Cuevano ~ Jorge Aranda

Neither here nor there

You may have heard that Toronto elected a new mayor this week, a man about whom the best I can say is that he has a pretty potent voice. I was dreading his election for a while before we moved to Victoria, since I started reading more and more angry comments in online news articles on Miller, the previous mayor, and seeing fellows with “Rob Ford” buttons on the subway. On election night I was glued to my computer, exasperated with the results, reading anything I could find on the topic, and wondering how will the new political situation play out.

A couple of days later, after reading some article on Ford to Val over dinner, I realized there was something incongruent going on with me: though I cared very much about what would happen to Toronto under him, I didn’t even know the name of the mayor of Victoria, the city in which we actually live, much less his policies or initiatives. It was as if my mind was still living in Toronto and I refused (or didn’t care) to grow roots in my new town.

And I noticed this had happened to me before, when we moved from León to Toronto. I would be reading Mexican news intensely, while I barely cared about local Canadian politics. Back then we thought we’d only be in Toronto for a couple of years—in parallel to our current situation—, which perhaps made me feel uncommitted to my new environment. But eventually I started to care more about Toronto, to feel an inner warmth whenever I returned from a trip, and to get informed and involved in my community. I kept interested in Mexican affairs, of course, but differently: from afar, not from an artificial within. My interest or lack of interest for local politics was a symptom of my degree of adaptation to my new home. I can see it happening again today.

So now my life is split in three places: the one I first knew, and that grows slightly more foreign every time I visit; the one I just left, to which my unconscious still takes me in my dreams and worries; and the one where I am and should be, still rather unknown and strange, until I gradually decide to truly turn to look and discover it.

Given entries:
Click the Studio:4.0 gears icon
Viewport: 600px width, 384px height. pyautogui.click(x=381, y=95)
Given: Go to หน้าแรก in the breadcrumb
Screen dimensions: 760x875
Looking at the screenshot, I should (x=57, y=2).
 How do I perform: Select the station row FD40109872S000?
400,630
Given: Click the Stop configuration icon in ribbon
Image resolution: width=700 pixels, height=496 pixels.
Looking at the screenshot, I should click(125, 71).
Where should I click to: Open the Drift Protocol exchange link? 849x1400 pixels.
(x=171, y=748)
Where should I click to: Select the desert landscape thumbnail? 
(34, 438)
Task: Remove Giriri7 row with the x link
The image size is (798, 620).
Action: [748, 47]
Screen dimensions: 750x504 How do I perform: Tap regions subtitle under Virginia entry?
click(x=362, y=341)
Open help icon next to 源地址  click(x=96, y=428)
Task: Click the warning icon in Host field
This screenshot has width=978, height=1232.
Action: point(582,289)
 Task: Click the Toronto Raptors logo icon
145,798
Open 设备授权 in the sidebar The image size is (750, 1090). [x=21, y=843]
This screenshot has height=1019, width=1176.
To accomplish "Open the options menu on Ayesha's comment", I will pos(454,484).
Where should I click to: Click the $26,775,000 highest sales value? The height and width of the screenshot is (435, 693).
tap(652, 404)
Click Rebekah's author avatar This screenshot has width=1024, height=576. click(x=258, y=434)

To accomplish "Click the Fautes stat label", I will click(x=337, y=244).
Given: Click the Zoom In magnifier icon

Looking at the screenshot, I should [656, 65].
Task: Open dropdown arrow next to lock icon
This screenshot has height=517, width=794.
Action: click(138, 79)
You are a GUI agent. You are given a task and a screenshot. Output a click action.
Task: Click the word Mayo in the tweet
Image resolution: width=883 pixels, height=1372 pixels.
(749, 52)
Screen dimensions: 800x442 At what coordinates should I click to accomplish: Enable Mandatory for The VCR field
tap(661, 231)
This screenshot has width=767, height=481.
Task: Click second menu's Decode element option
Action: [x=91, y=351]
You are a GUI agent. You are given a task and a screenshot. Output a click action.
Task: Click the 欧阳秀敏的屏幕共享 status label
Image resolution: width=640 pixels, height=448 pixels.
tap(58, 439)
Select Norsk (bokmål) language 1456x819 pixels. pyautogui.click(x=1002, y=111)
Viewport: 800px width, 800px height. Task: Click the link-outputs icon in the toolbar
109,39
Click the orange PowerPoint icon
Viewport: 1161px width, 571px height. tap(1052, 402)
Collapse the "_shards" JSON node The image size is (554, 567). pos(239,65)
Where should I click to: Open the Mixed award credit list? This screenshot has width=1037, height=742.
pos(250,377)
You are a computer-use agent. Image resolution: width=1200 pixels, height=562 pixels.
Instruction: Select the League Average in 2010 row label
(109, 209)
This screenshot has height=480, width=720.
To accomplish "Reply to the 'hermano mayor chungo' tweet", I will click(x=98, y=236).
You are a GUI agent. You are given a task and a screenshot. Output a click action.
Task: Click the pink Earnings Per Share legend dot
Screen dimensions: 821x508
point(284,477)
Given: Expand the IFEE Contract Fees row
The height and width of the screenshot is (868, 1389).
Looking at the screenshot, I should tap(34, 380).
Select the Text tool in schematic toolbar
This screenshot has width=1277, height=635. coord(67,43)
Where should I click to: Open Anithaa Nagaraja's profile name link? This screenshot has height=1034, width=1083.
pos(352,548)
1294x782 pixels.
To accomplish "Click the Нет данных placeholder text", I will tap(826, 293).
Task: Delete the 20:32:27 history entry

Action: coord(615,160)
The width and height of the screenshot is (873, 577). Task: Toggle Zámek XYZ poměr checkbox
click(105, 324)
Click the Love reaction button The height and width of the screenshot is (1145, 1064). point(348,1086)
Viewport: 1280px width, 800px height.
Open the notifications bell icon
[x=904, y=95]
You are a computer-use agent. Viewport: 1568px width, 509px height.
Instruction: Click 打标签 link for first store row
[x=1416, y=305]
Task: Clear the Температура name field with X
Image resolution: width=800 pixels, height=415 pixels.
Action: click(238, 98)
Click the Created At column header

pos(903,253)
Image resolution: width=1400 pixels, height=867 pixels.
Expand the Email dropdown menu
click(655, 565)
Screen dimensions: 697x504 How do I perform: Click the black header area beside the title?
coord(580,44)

Required tasks:
**A)** Say whether each statement below agrees with the "Neither here nor there" post. Answer yes or no, and quote the words from the post that decide it.
(i) The writer knew the name of Victoria's mayor.
(ii) The writer lived in León before moving to Toronto.
(iii) When the writer first moved to Toronto, the plan was to stay there for many years.
**B)** Transcribe the part of the "Neither here nor there" post that starts with "A couple of days" and goes on through "my new town.".

Solutions by task:
**A)**
(i) No: "I didn’t even know the name of the mayor of Victoria"
(ii) Yes: "when we moved from León to Toronto"
(iii) No: "Back then we thought we’d only be in Toronto for a couple of years"

**B)**
A couple of days later, after reading some article on Ford to Val over dinner, I realized there was something incongruent going on with me: though I cared very much about what would happen to Toronto under him, I didn’t even know the name of the mayor of Victoria, the city in which we actually live, much less his policies or initiatives. It was as if my mind was still living in Toronto and I refused (or didn’t care) to grow roots in my new town.